_Raw data_.
::::::::::

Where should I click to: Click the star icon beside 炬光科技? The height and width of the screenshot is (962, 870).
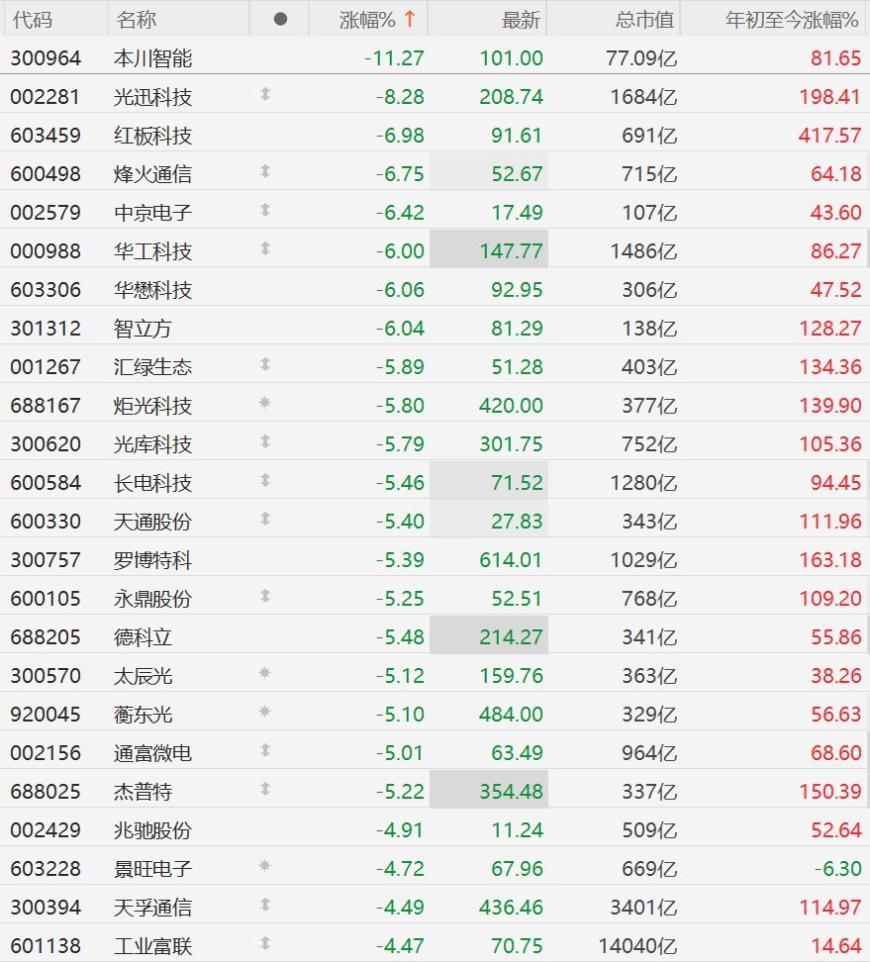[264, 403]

::::::::::

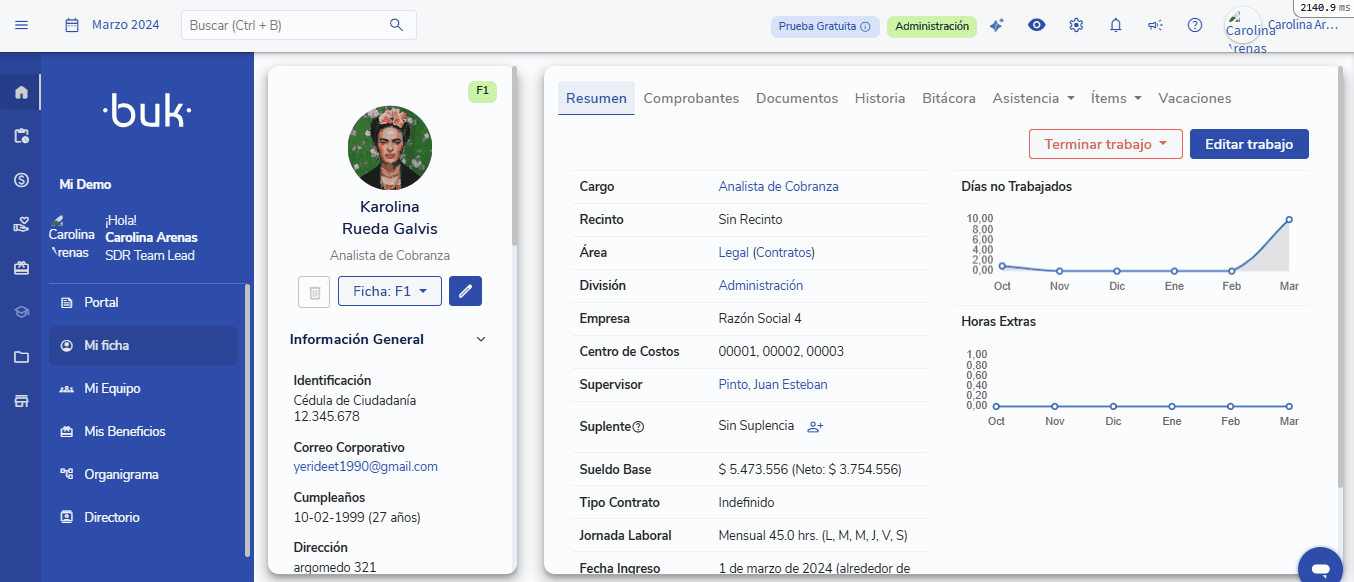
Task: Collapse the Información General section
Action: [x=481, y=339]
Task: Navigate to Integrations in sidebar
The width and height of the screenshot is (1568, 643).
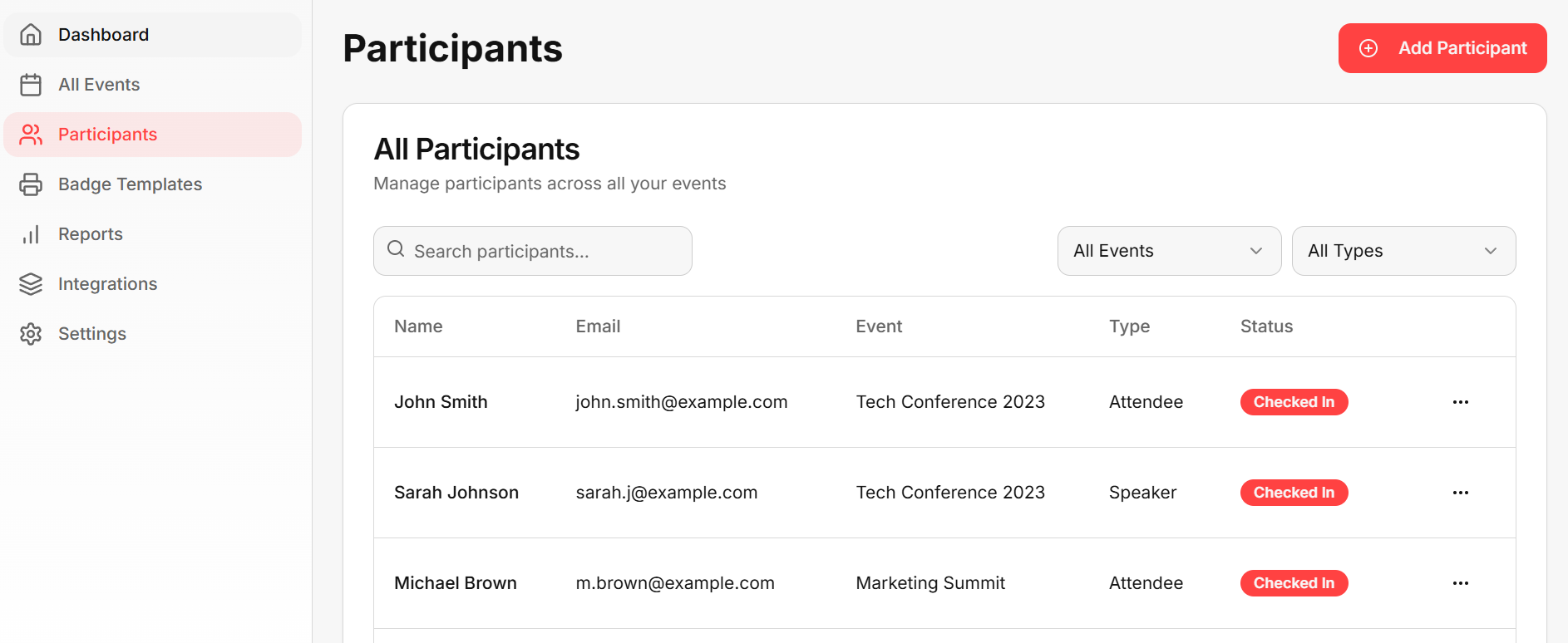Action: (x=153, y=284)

::::::::::

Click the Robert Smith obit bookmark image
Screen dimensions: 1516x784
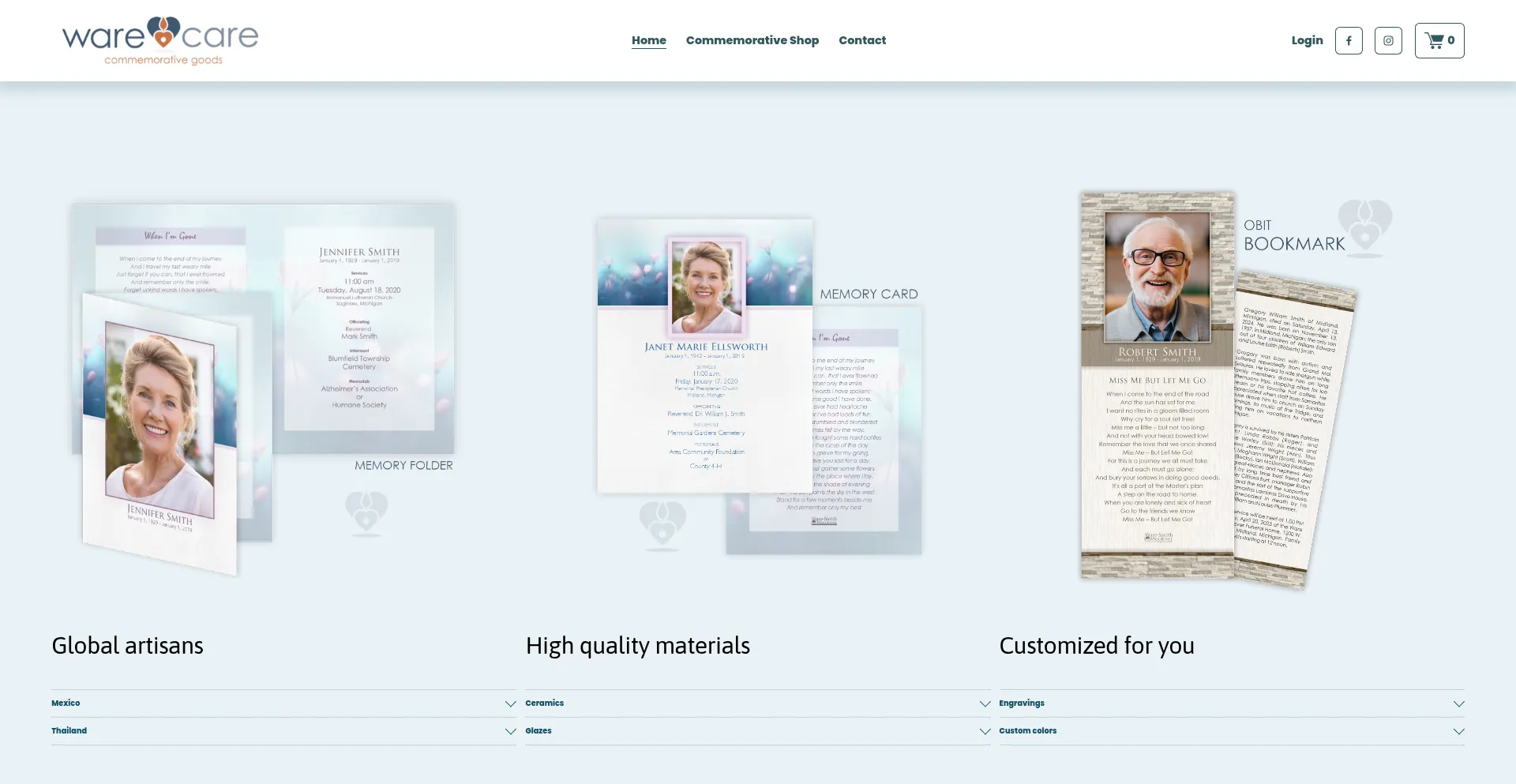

::::::::::

_What you need to do_. Find each of the lines above that contains the string "Task", and copy those lines. Case counts.

_Full answer_.
Task: Collapse the Información General section
Task: Navigate to Integrations in sidebar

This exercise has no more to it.